The North American Catalysis Society says catalysts contribute
35 percent or more of global Gross Domestic Product. "The biggest
part of this contribution comes from generation of high energy
fuels (gasoline, diesel, hydrogen), which depend critically on the
use of small amounts of catalysts in … petroleum
refineries," the group says.
"The development of inexpensive catalysts … is pivotal to
energy capture, conversion and storage," says Henry White,
professor and chair of chemistry at the University of Utah. "This
research is vital to the energy security of the nation."
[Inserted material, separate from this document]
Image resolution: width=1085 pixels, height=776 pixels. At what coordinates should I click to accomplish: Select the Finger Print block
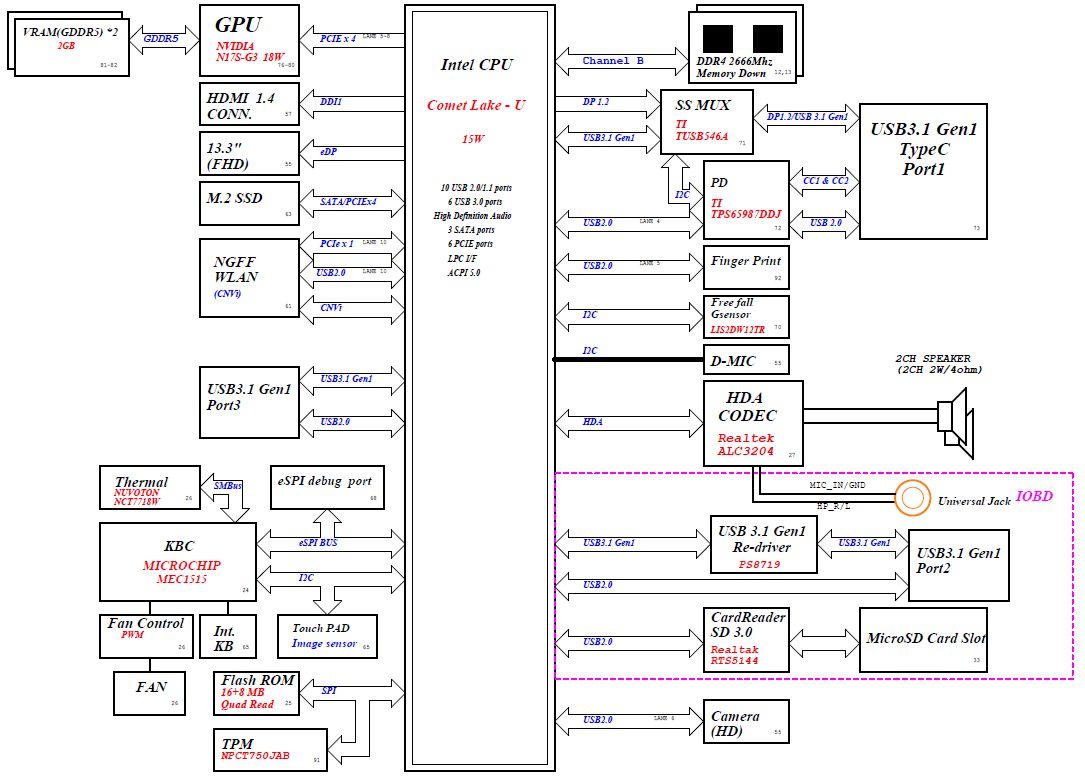pyautogui.click(x=745, y=265)
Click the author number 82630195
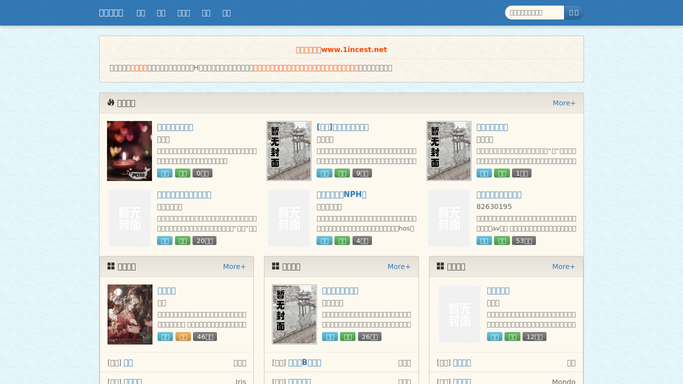683x384 pixels. 494,206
Catalyst Research: What Previous Studies and the New Study
Showed
Many important catalysts - such as those in catalytic converters
that reduce motor vehicle emissions - are made of metal particles
that range in size from microns (millionths of a meter) down to
nanometers (billionths of a meter).
As the size of a catalyst metal particle is reduced into the
nanoscale, its properties initially remain the same as a larger
particle, Anderson says. But when the size is smaller than about 10
nanometers - containing about 10,000 atoms of catalyst - the
movements of electrons in the metal are confined, so their inherent
energies are increased.
When there are fewer than about 100 atoms in catalyst particles,
the size variations also result in fluctuations in the electronic
structure of the catalyst atoms. Those fluctuations strongly affect
the particles' ability to act as a catalyst, Anderson says.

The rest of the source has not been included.